Fig. 1: The FRC network is under mechanical tension in steady-state LNs.
From: Lymph node homeostasis and adaptation to immune challenge resolved by fibroblast network mechanics
a, LN tile scan (left), paracortex (right) maximum z-projection of PDPN (FRCs, yellow), and CD3 (T cells, blue). Scale bars, 500 µm (left) and 25 µm (right). b, FRC network structure and T cell compaction in vibratome slices of PDPN (FRCs), CD3 (T cells), and DAPI (nuclei). Scale bars, 50 µm (left) and 10 µm (right). c, PDGFRα+mGFP+ (FRCs) ablation region of interest (ROI) (white box) (left) and cut site (red dotted line) (middle). Scale bars, 50 µm. Right: Recoil displacement (arrowheads) with pre- (green) and postcut (magenta) overlay (right). Scale bar, 10 µm. d, Initial recoil velocity (µm s−1). Each point represents an ablation.
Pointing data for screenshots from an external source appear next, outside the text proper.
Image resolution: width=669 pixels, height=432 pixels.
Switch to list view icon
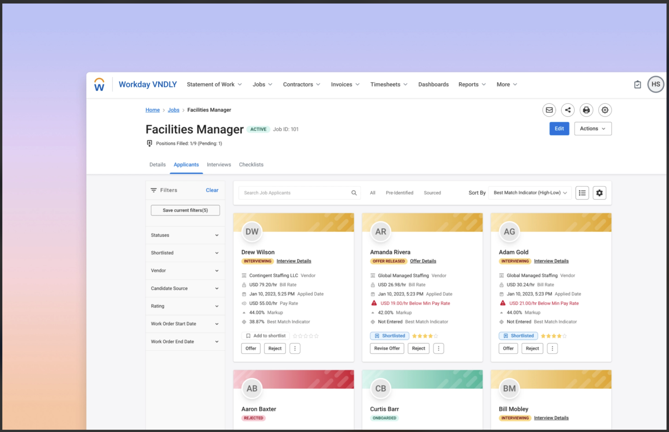tap(582, 193)
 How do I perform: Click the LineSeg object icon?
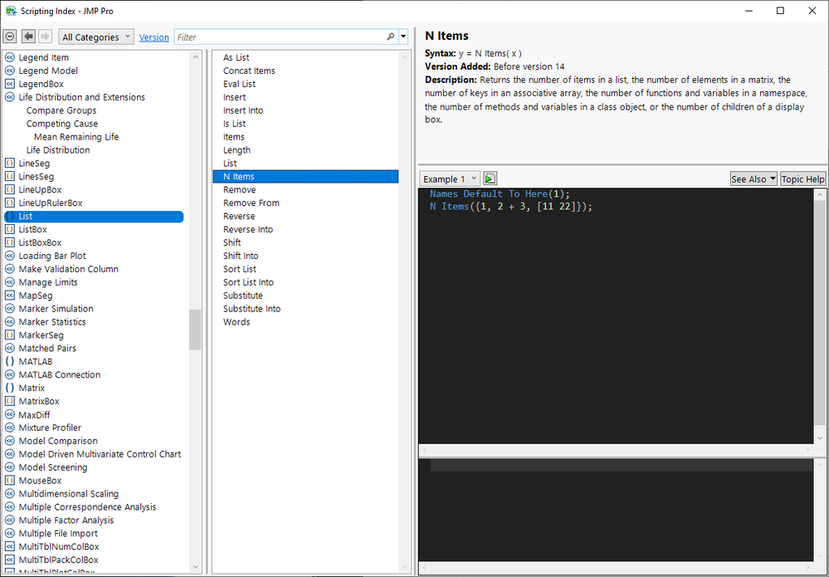tap(10, 164)
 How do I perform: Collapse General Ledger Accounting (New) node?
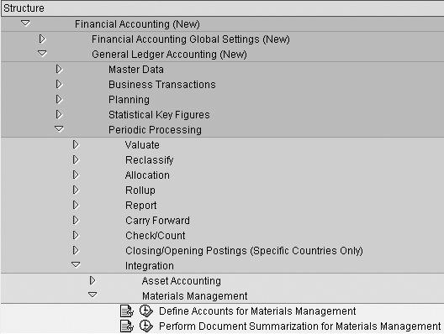pos(42,53)
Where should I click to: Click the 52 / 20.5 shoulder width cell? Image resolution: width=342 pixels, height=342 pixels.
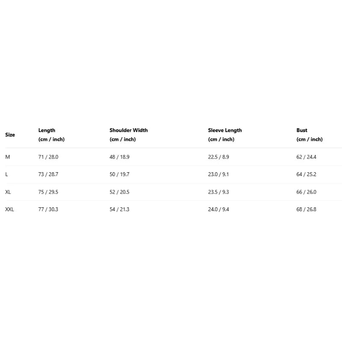[119, 192]
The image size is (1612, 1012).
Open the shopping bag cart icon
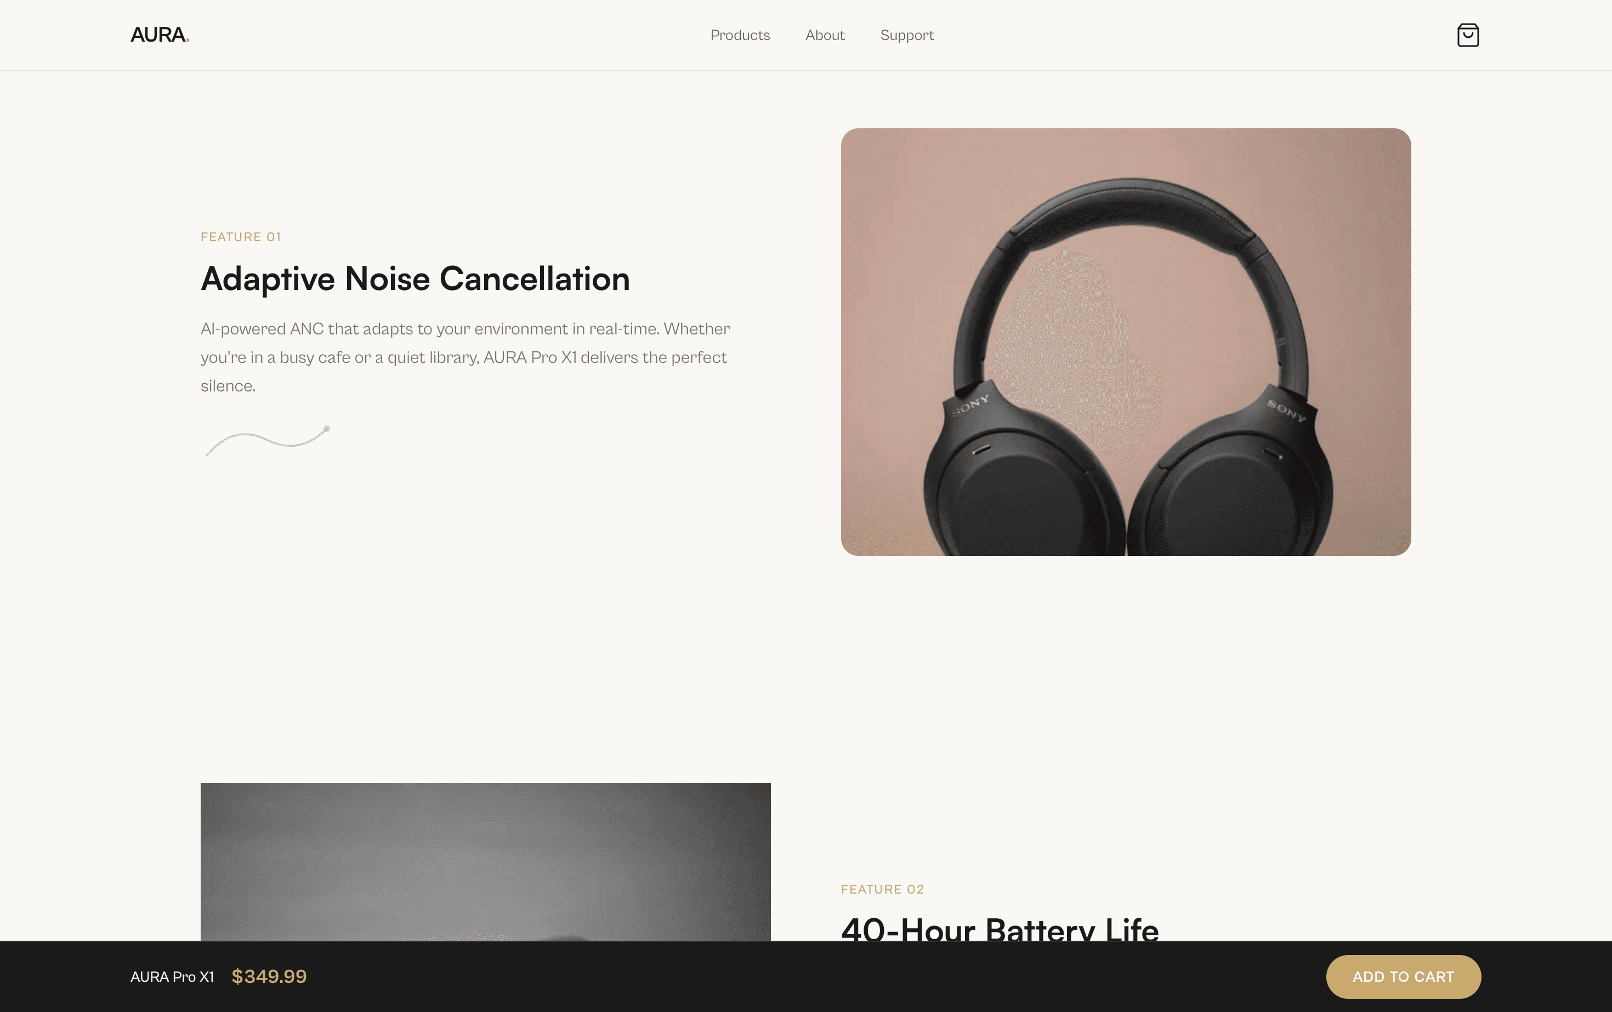click(1467, 35)
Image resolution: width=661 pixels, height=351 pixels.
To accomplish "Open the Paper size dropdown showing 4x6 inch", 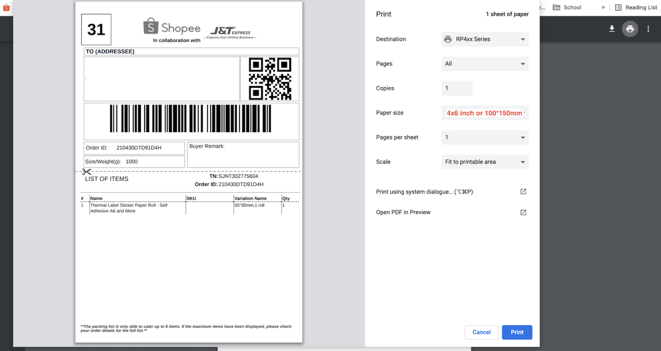I will tap(485, 113).
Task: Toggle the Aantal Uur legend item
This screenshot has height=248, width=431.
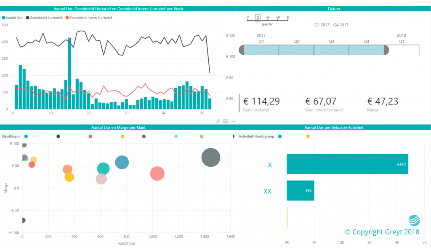Action: point(13,18)
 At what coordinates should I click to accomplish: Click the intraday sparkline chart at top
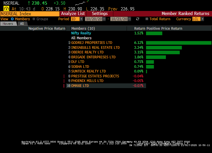(x=82, y=3)
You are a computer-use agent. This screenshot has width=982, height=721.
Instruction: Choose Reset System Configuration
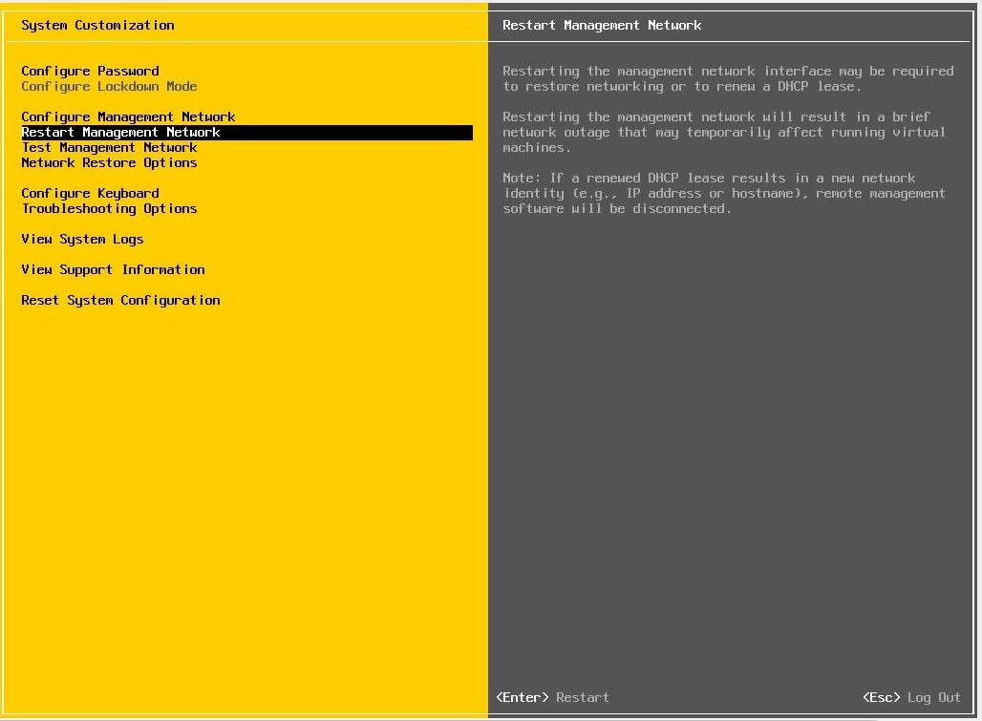[x=120, y=300]
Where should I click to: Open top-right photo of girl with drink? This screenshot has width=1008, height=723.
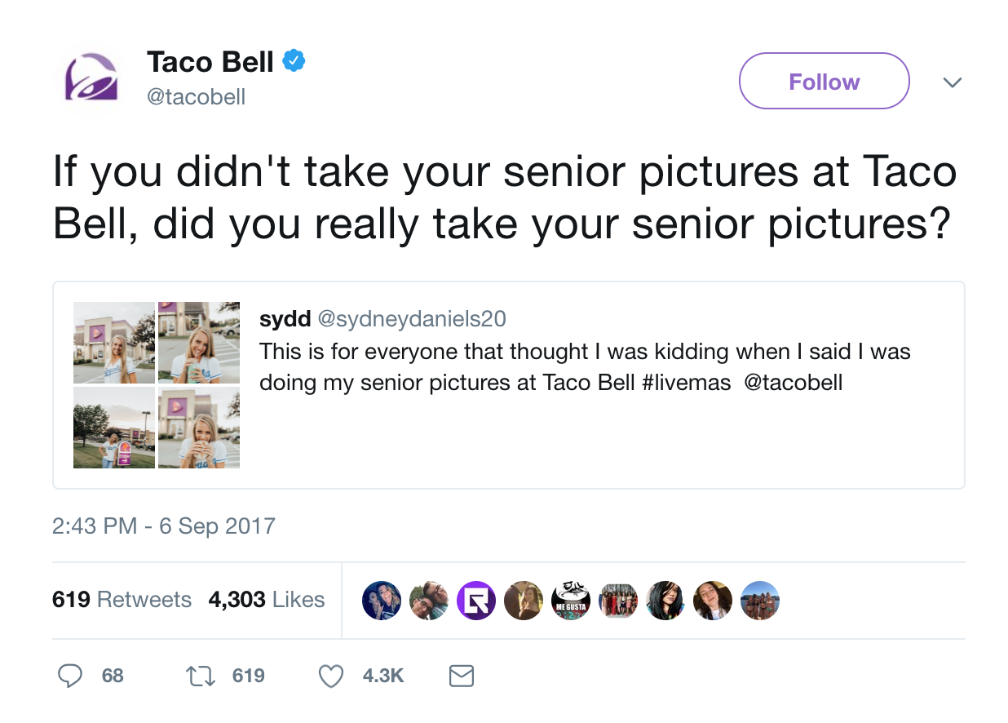coord(199,343)
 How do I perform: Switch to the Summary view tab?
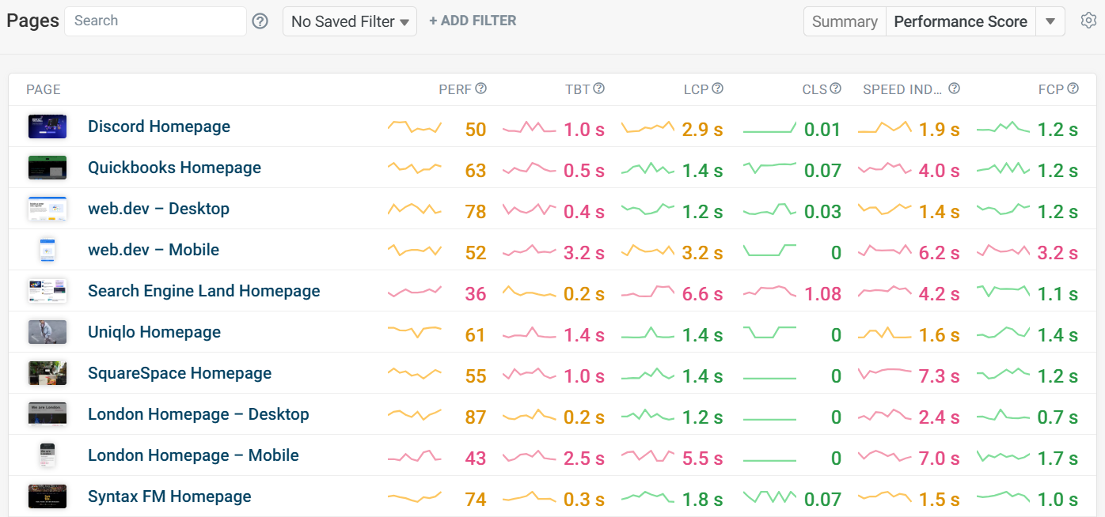click(x=845, y=21)
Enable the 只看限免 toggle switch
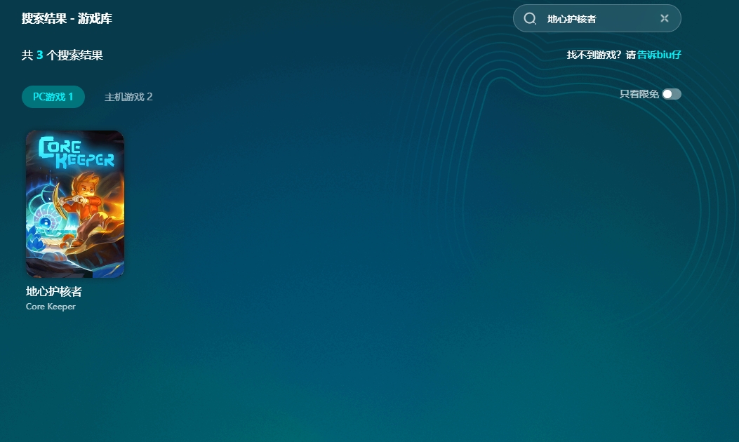The width and height of the screenshot is (739, 442). coord(671,94)
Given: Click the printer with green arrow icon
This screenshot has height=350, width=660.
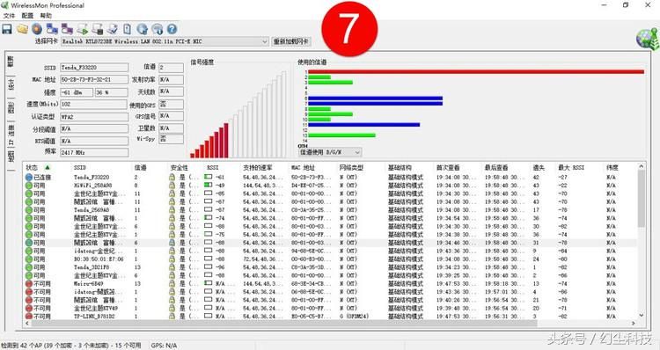Looking at the screenshot, I should (83, 29).
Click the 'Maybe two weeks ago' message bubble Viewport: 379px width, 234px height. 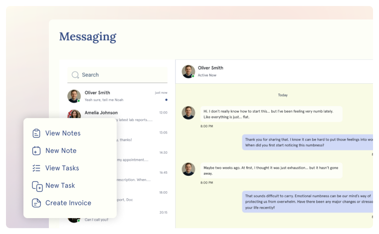[x=271, y=170]
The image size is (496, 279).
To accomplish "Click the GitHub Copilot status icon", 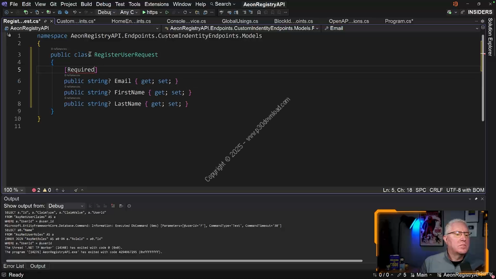I will 450,12.
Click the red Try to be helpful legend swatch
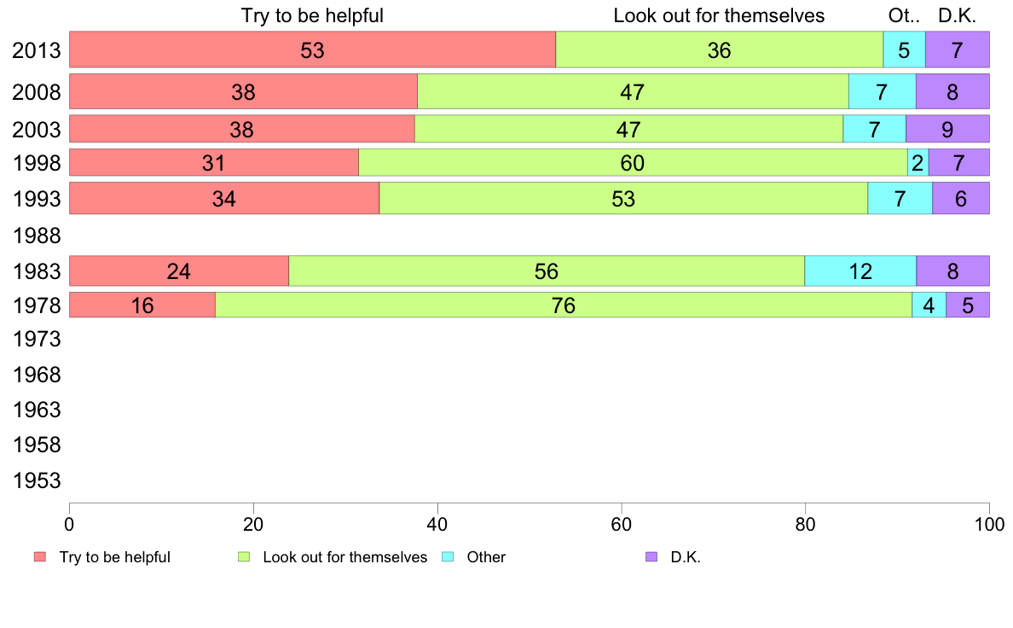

Box plot indicates median, interquartile range, and minimum/maximum. e, Individual recoil curves (black) compared to the mean (blue). d,e, n = 30 individual ablations over 10 LNs. f, Paracortical steady-state FRCs of perlecan (matrix; purple), PDPN (FRC; yellow), phalloidin (F-actin; blue), and pMLC (red). Asterisk and arrowheads indicate F-actin cables. Orthogonal views (yellow dotted line, yz axis, 10 μm depth). Representative image of three independent experiments. Scale bars, 10 µm.